食事をした際などにむせることはあるが、毎回続いたり頻度が高くなると嚥下(えんげ)障害の症状を疑ってもいいかもしれない。誤嚥性肺炎を引き起こす危険性もあるため、注意が必要だ。原因や予防法を耳鼻咽喉科医の蛯名彩医師に教えてもらおう。

 ――嚥下障害は高齢者に多くみられる病気ですか

 蛯名医師(以下蛯名)嚥下とは、食べ物を口の中に入れてから胃に届くまでの一連の過程のことを言います。高齢になると嚥下がうまくできなくなり、嚥下障害を引き起こす確率も高くなるのです。日本人の死因5位は肺炎ですが、その多くは高齢者の誤嚥性肺炎と言われています。誤嚥性肺炎を引き起こす背景には嚥下障害があり、そのため、高齢者に多い疾患と考えます。

 ――具体的にはどのような症状があるのでしょうか

 蛯名 食事のむせ込みや食後の声のかすれなどがあります。例えばお茶やおみそ汁などの液体ですね。嚥下障害で患者さんが苦労されるのは固形物よりも液体が多いです。普段の生活の中でむせることは誰にでも起こりますが、嚥下障害になると毎回むせるようになります。その時に特に液体でむせるような場合は嚥下障害が疑われます。また、むせ込みが続くことで食事を食べなくなってしまうこともあります。

 ――主に考えられる原因を教えてください

 蛯名 口の中や喉の筋力が年齢とともに低下することで空気の通り道と食べ物の通り道をうまく分けられなくなってしまうのです。また、高齢になると口の中の感覚も低下してきます。食べ物をのみ込んだときに、喉に入った感覚があると思いますが、なんとなくそれが分からない状態になってしまいます。そういったものが原因として挙げられます。

 ――主な治療法

 蛯名 治療には訓練がいくつかあります。喉を受動的に開きやすくする頭部挙上訓練や舌の筋力を鍛える舌背挙上訓練、食べ物を細かくする口の訓練として咀嚼訓練。そのほか、誤嚥性肺炎を防ぐために、口の中をきれいにしておくことも大切です。

 ――予防法などはあるのでしょうか

 蛯名 みそ汁やお茶などの液体にとろみをつけて、ゼリーや茶わん蒸しなどの硬さにしてむせにくい食事形態にするとよいでしょう。どうしてもサラサラとした液体を飲みたいという方もいますが、1つの方法として参考にしてください。また、頸(くび)が反った状態だとむせやすいので、おへそをのぞき込むようにして嚥下してもらったり、頸を曲げることで喉を広げる方法(頸部屈曲法)があります。

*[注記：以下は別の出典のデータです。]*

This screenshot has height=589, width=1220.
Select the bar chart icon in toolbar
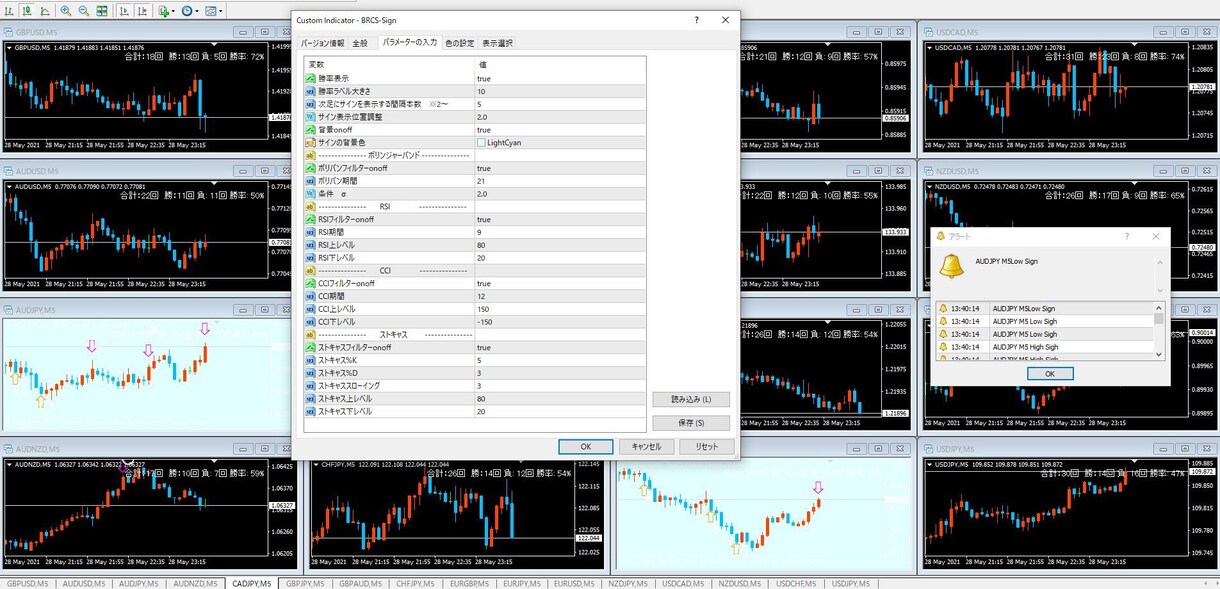point(9,11)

 ☆えびな・あや 有明みんなクリニック田町芝浦院院長。日本医科大学医学部卒業。都内の病院で研修の後、がん研究会有明病院頭頸科に入職、都内クリニックなどを経て有明みんなクリニック耳鼻咽喉科管理医師に就任。日本耳鼻咽喉科学会専門医、日本甲状腺外科学会専門医、医学博士、補聴器相談医。